DATA EXTRACTS -
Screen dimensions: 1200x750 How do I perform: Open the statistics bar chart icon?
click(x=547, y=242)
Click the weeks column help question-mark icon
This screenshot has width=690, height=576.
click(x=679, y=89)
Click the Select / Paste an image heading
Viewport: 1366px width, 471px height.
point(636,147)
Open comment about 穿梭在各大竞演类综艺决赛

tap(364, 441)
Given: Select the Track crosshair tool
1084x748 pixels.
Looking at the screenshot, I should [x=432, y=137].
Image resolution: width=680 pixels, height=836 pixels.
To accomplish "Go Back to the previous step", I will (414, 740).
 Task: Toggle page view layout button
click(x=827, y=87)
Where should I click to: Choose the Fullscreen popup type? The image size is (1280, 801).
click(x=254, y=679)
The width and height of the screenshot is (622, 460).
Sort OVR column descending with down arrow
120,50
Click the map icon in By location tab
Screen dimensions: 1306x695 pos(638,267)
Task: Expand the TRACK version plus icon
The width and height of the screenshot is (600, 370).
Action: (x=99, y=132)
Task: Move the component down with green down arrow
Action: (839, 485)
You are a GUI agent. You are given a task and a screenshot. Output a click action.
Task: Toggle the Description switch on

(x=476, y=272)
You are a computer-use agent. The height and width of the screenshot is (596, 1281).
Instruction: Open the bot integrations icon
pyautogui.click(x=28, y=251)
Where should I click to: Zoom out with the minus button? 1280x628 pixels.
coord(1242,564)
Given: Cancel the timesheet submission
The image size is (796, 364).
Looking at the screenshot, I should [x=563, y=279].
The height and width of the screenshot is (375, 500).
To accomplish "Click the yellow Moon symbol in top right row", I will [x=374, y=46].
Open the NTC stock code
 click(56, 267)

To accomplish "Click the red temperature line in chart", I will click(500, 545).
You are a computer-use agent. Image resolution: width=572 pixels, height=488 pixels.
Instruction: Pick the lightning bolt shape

DIRECTIONS FOR THIS TASK -
Word for word, restate each line of the material.

TASK SOLUTION -
Screen dimensions: 1200x750 How do I perform: Open the statistics bar chart icon?
click(x=547, y=242)
Click the weeks column help question-mark icon
This screenshot has width=690, height=576.
click(x=679, y=89)
Click the Select / Paste an image heading
Viewport: 1366px width, 471px height.
point(636,147)
Open comment about 穿梭在各大竞演类综艺决赛

tap(364, 441)
Given: Select the Track crosshair tool
1084x748 pixels.
Looking at the screenshot, I should [x=432, y=137].
Image resolution: width=680 pixels, height=836 pixels.
To accomplish "Go Back to the previous step", I will (414, 740).
 Task: Toggle page view layout button
click(x=827, y=87)
Where should I click to: Choose the Fullscreen popup type? The image size is (1280, 801).
click(x=254, y=679)
The width and height of the screenshot is (622, 460).
Sort OVR column descending with down arrow
120,50
Click the map icon in By location tab
Screen dimensions: 1306x695 pos(638,267)
Task: Expand the TRACK version plus icon
The width and height of the screenshot is (600, 370).
Action: (x=99, y=132)
Task: Move the component down with green down arrow
Action: (839, 485)
You are a GUI agent. You are given a task and a screenshot. Output a click action.
Task: Toggle the Description switch on

(x=476, y=272)
You are a computer-use agent. The height and width of the screenshot is (596, 1281).
Instruction: Open the bot integrations icon
pyautogui.click(x=28, y=251)
Where should I click to: Zoom out with the minus button? 1280x628 pixels.
coord(1242,564)
Given: Cancel the timesheet submission
The image size is (796, 364).
Looking at the screenshot, I should [x=563, y=279].
The height and width of the screenshot is (375, 500).
To accomplish "Click the yellow Moon symbol in top right row", I will [x=374, y=46].
Open the NTC stock code
 click(56, 267)

To accomplish "Click the red temperature line in chart", I will click(500, 545).
You are a computer-use agent. Image resolution: width=572 pixels, height=488 pixels.
Instruction: Pick the lightning bolt shape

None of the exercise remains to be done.